Action item ▸ Once you have located the line containing "Task: Open the lingerie category tab" in the material below, return it exactly along with each line after it through the line containing "The width and".

Record excerpts ▸
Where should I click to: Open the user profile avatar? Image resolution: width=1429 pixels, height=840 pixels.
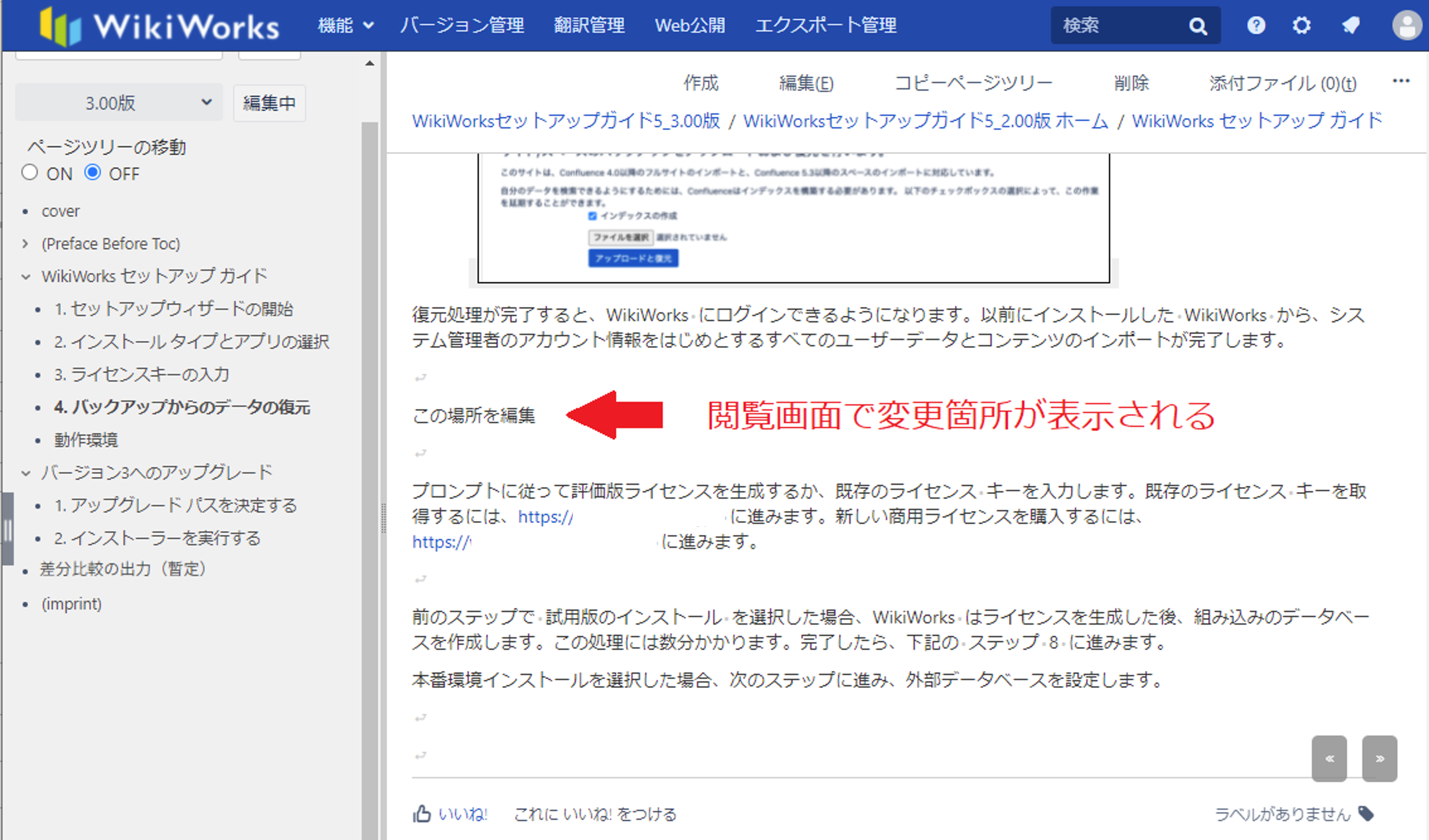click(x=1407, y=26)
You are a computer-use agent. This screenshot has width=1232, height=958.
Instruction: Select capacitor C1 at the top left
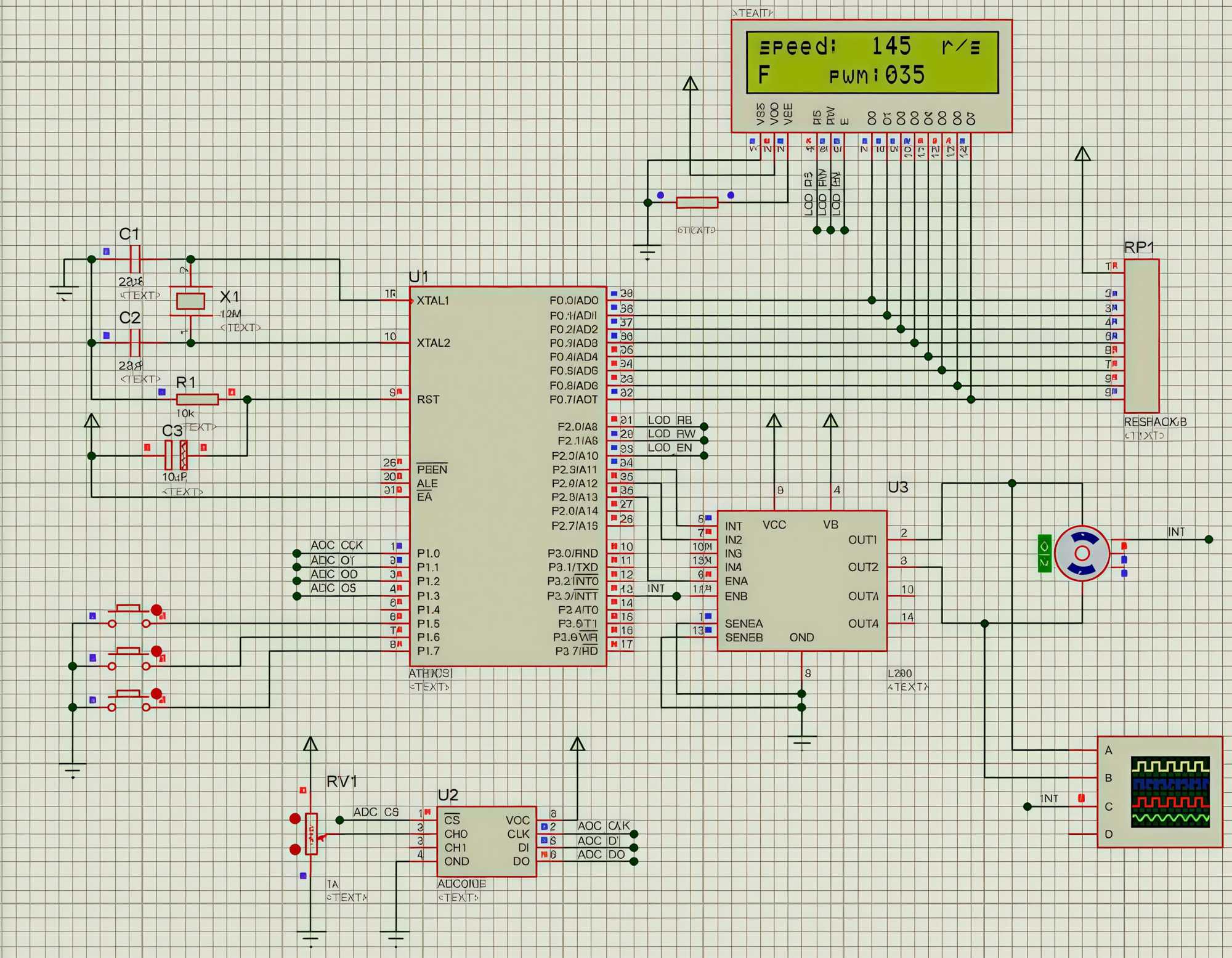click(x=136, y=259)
--
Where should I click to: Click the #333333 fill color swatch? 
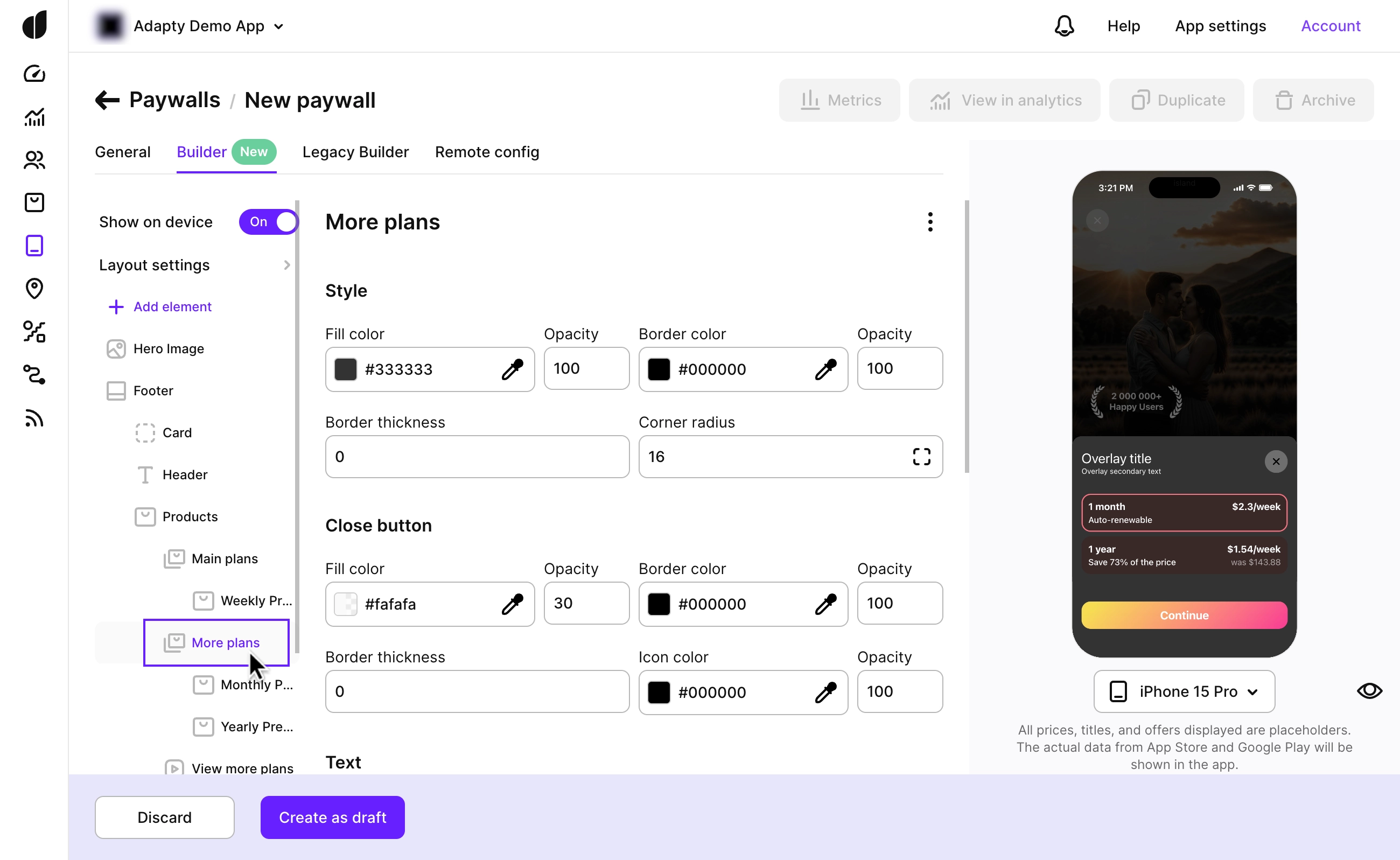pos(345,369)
--
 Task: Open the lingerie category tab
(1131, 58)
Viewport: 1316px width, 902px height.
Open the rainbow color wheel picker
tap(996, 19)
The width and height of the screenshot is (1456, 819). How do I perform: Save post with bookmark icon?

Exercise solution ▸
 Task: Open the lingerie category tab
(1131, 58)
Viewport: 1316px width, 902px height.
Open the rainbow color wheel picker
tap(996, 19)
The width and height of the screenshot is (1456, 819). How do I perform: Save post with bookmark icon?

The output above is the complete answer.